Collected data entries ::
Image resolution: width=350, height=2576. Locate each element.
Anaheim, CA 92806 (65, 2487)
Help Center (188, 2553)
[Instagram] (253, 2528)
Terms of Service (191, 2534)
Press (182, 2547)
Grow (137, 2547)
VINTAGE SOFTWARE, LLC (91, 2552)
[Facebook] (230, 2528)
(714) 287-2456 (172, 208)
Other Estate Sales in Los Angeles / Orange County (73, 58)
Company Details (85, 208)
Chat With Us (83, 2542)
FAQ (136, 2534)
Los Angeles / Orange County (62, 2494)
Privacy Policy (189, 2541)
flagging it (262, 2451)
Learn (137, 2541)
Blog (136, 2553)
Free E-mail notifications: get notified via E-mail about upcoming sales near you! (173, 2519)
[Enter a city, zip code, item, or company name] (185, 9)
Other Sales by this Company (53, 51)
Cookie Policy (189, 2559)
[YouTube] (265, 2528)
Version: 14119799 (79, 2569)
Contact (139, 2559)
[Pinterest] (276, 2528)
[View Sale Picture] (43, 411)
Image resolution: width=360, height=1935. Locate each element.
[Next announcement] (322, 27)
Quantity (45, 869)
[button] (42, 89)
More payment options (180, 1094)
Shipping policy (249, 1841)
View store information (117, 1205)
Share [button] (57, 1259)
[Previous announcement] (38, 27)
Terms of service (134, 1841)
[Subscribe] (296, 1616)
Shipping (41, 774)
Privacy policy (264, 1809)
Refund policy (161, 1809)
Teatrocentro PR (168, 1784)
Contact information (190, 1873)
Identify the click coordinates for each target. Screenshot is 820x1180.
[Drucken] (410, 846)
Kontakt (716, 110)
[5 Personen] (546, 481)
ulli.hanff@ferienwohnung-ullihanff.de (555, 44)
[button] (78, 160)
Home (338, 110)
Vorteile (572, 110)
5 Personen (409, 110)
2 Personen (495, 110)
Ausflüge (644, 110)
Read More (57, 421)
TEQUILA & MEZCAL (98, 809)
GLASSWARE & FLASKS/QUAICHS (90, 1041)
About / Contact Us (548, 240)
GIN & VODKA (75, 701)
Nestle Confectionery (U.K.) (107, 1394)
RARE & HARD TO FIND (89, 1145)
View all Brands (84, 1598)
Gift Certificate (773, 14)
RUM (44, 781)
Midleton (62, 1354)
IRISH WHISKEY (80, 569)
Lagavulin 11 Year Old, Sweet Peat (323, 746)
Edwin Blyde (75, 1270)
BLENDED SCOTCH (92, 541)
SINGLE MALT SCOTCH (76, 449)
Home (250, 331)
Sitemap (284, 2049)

Task goal ::
Using the entries above, quote each line verbatim from the first through the line that contains "[View Sale Picture] (43, 411)".

Completed exercise ::
Image resolution: width=350, height=2576. Locate each element.
Anaheim, CA 92806 (65, 2487)
Help Center (188, 2553)
[Instagram] (253, 2528)
Terms of Service (191, 2534)
Press (182, 2547)
Grow (137, 2547)
VINTAGE SOFTWARE, LLC (91, 2552)
[Facebook] (230, 2528)
(714) 287-2456 (172, 208)
Other Estate Sales in Los Angeles / Orange County (73, 58)
Company Details (85, 208)
Chat With Us (83, 2542)
FAQ (136, 2534)
Los Angeles / Orange County (62, 2494)
Privacy Policy (189, 2541)
flagging it (262, 2451)
Learn (137, 2541)
Blog (136, 2553)
Free E-mail notifications: get notified via E-mail about upcoming sales near you! (173, 2519)
[Enter a city, zip code, item, or company name] (185, 9)
Other Sales by this Company (53, 51)
Cookie Policy (189, 2559)
[YouTube] (265, 2528)
Version: 14119799 (79, 2569)
Contact (139, 2559)
[Pinterest] (276, 2528)
[View Sale Picture] (43, 411)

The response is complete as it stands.